A master of the Azerbaijani kamancha (spiked fiddle), Hasanov began playing at the age of seven, eventually becoming the youngest soloist in Azerbaijan’s National Music Instruments Orchestra before immigrating to Virginia. Highly respected both in the U. S. and Azerbaijan, he will explore both the folk and classical roots of this amazing instrument with Iranian percussionist Pejman Hadadi on the tombak (goblet drum) and daf (frame drum).

Horn’s Punch & Judy

Punch and Judy, the hilarious, slapstick hand puppetry brought to England from Italy more than 300 years ago, had arrived in the Chesapeake region at least by the early 1800s. Horn’s Punch & Judy represents an unbroken Baltimore tradition that dates back to 1897. Now under the care of puppeteer Mark Walker, Old Punch, the wisecracking trickster figure who exemplifies the best and worst of human nature, will bring smiles to the faces of both children and adults.

Davell Crawford

Grandson of New Orleans R&B legend James “Sugarboy” Crawford, Davell Crawford is the living, breathing embodiment of everything that makes New Orleans music great. Heir to the New Orleans piano legacy of Jelly Roll Morton, James Booker and Professor Longhair, and with a charisma evocative of Satchmo, his soulful voice taps a deep emotional well that irresistibly draws listeners into his world. Simply one of the most brilliant artists the Crescent City has ever produced, and that’s saying something.

Chatham County Line

Creating original songs inspired by the rural southern experience, these four young bluegrass musicians are noted for their distinctive vocal harmonies, trenchant lyrics, and visually engaging live performances, where they “work” a single microphone in the classic bluegrass ballet.

Bassekou Kouyate & Ngoni Ba

With stage energy that will drive dancers wild, thispowerful group combines Afro-beat with the “African blues” of the Bambara people. A traditional West African lute, the ngoni, takes front and center in the first-ever ngoni quartet led by the masterful Kouyate, who secures the survival of his tradition through innovation and a steadfast dedication to his family’s ancestral heritage as griots, Mali’s traditional oral historians and musicians.

Larry Chance & The Earls

First heard on the street corners of American cities in the 1940’s, doo-wop went on to define an era in American popular music. With roots in South Philadelphia and “Little Italy” in the Bronx, Larry Chance is a true doo-wop original who has produced a string of national hits.
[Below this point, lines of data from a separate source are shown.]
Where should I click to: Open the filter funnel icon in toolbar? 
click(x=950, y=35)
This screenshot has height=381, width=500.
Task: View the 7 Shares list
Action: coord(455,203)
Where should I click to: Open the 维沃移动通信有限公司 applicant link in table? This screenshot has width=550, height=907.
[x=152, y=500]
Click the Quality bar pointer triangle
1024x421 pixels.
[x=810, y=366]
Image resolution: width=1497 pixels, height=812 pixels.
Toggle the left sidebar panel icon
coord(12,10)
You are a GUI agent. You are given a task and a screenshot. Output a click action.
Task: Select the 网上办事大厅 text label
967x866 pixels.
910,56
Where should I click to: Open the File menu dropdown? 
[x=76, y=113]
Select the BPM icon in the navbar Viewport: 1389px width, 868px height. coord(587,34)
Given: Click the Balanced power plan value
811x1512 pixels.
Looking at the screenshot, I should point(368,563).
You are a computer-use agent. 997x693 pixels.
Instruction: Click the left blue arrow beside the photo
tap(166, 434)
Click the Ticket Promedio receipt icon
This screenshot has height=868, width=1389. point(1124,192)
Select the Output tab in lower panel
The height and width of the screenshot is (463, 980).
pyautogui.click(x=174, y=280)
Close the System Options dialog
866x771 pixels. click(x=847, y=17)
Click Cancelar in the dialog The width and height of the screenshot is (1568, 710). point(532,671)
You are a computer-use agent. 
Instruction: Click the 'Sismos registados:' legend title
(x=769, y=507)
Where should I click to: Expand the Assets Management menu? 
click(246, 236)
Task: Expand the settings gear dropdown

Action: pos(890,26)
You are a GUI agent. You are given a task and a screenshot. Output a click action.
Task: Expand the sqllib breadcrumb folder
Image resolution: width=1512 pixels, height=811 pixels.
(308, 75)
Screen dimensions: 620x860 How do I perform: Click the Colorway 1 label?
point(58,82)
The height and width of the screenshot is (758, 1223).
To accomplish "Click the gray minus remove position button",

Steve Riley & The Mamou Playboys

With an uncompromising respect for tradition and a forward-looking vision, this band has set the standard for modern Cajun music, creating a sound that is at once intelligent, sophisticated, soulful and exhilaratingly danceable – inspired music that never fails to both move the spirit and the body.

Git-Hoan Dancers

Performing, in striking carved wooden masks, the dances and songs of the seafaring Tsimshian people from the Pacific coastal areas of northern British Columbia and southeastern Alaska, this ensemble shares a commitment to preserving Native American cultural traditions once on the verge of extinction.

Magic Slim & The Teardrops with Big Time Sarah

Black Americans who traveled north from the Mississippi Delta to seek work and opportunity created the gritty, electrified blues of Chicago. Among them was 73-year old blues guitar ace Magic Slim – the real deal – the personification of Chicago blues at its raucous, house-rocking best.

Mary Jane Lamond Quartet ft. Wendy MacIsaac

Steeped in the Scottish Gaelic heritage of Cape Breton Island, singer Mary Jane Lamond creates timeless music for a modern age, with a powerful trio that includes the masterful fiddler/piano player/step dancer Wendy MacIsaac.